RECORD EXTRACTS -
═══

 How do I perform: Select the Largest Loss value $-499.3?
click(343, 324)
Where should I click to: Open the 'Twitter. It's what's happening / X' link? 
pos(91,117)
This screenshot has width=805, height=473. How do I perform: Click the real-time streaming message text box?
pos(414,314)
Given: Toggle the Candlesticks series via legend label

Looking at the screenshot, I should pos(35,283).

═══

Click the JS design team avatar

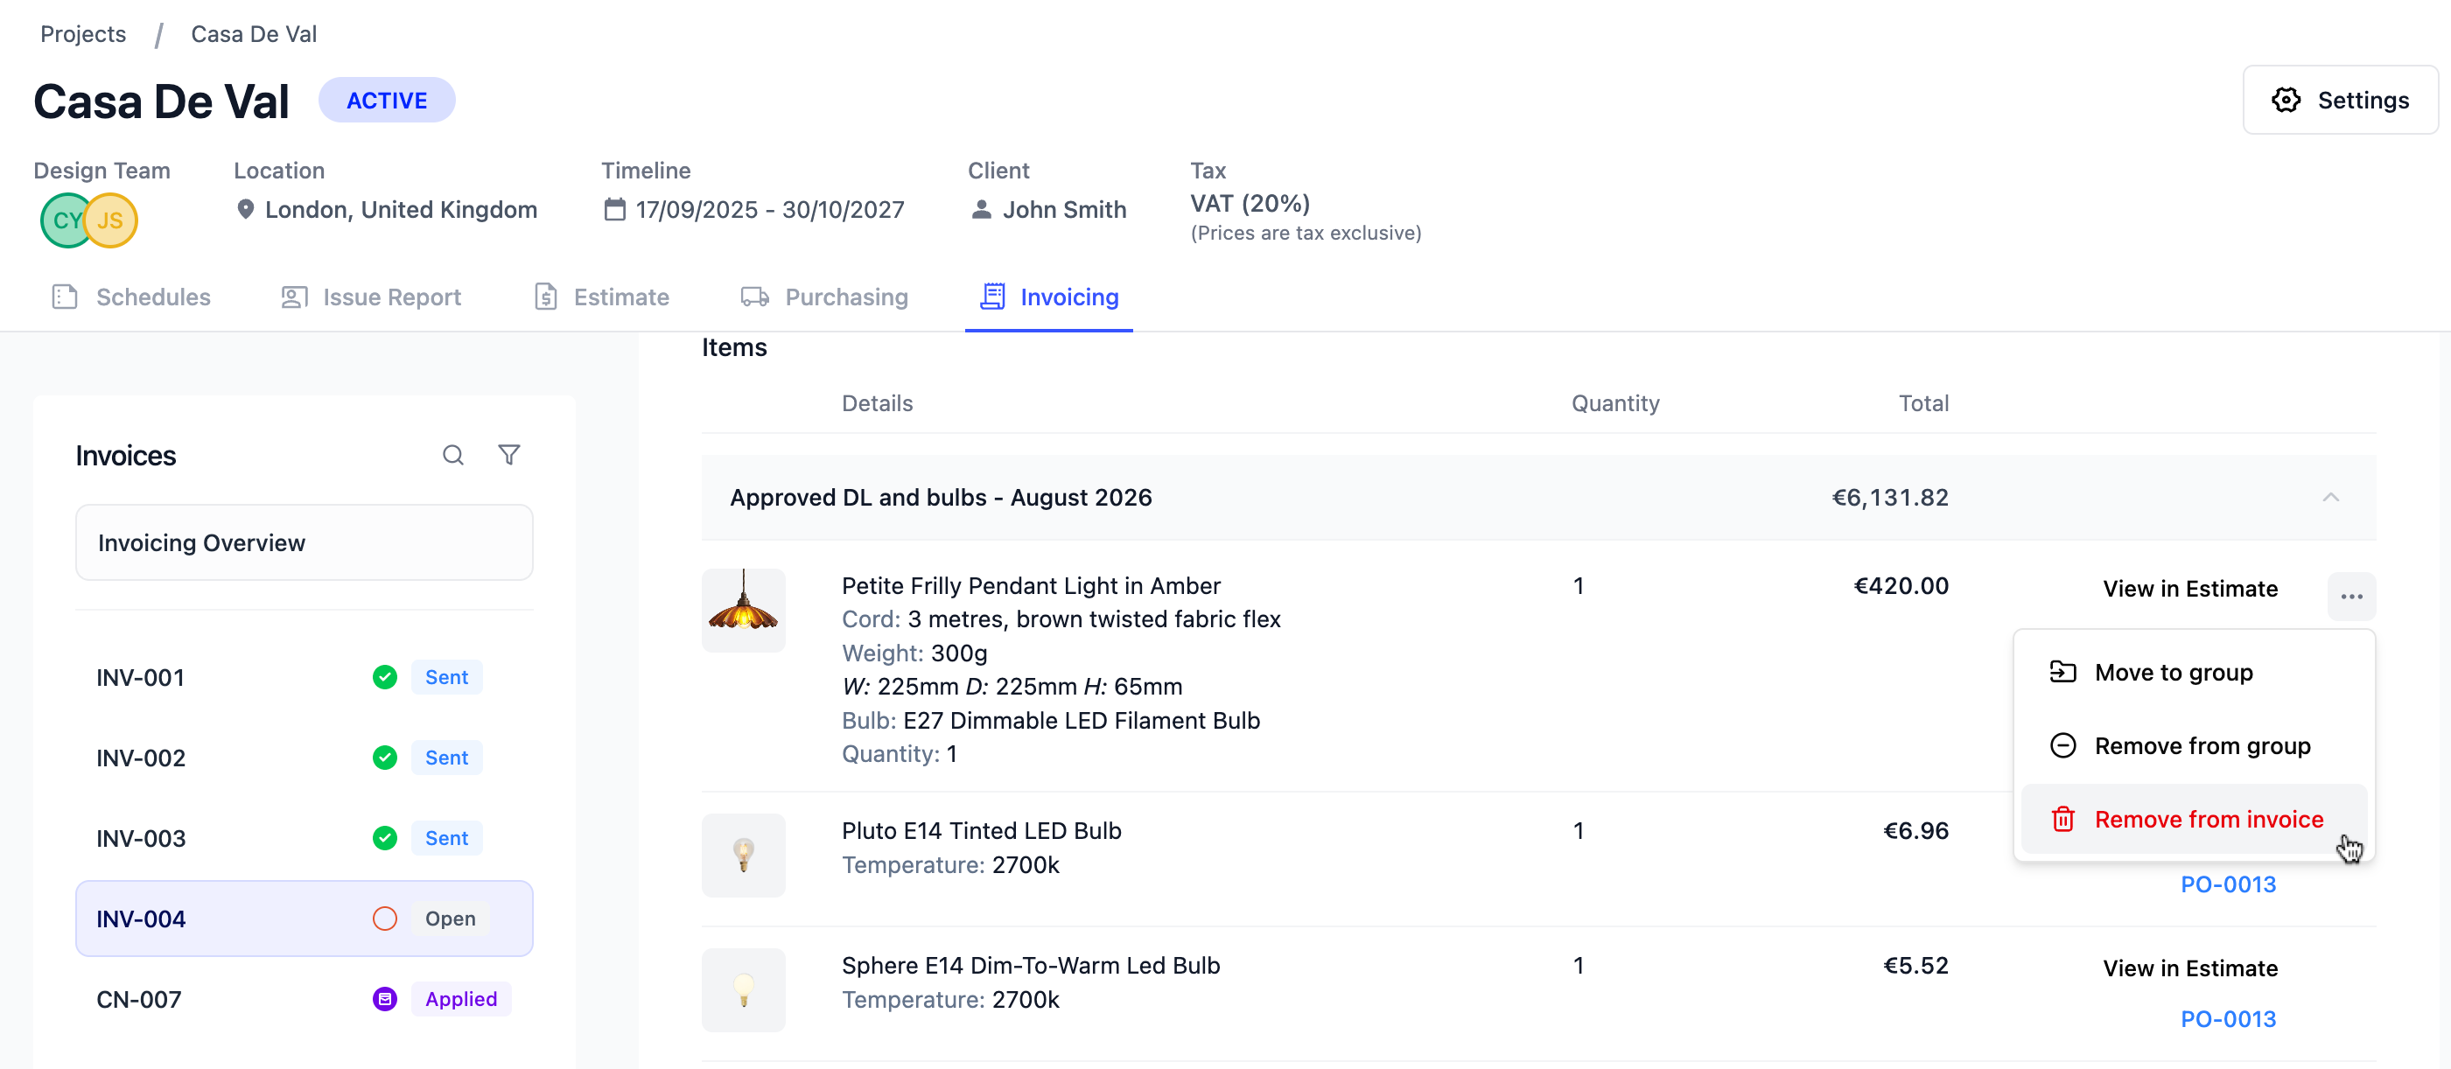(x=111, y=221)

═══

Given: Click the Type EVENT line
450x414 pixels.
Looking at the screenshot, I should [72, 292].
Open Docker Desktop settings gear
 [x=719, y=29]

═══

TASK GOAL -
Please pick out every line of the material that contains the word "perform" and copy each one in full.

EXPECTED ANSWER -
 How do I perform: Select the Largest Loss value $-499.3?
This screenshot has width=805, height=473. How do I perform: Click the real-time streaming message text box?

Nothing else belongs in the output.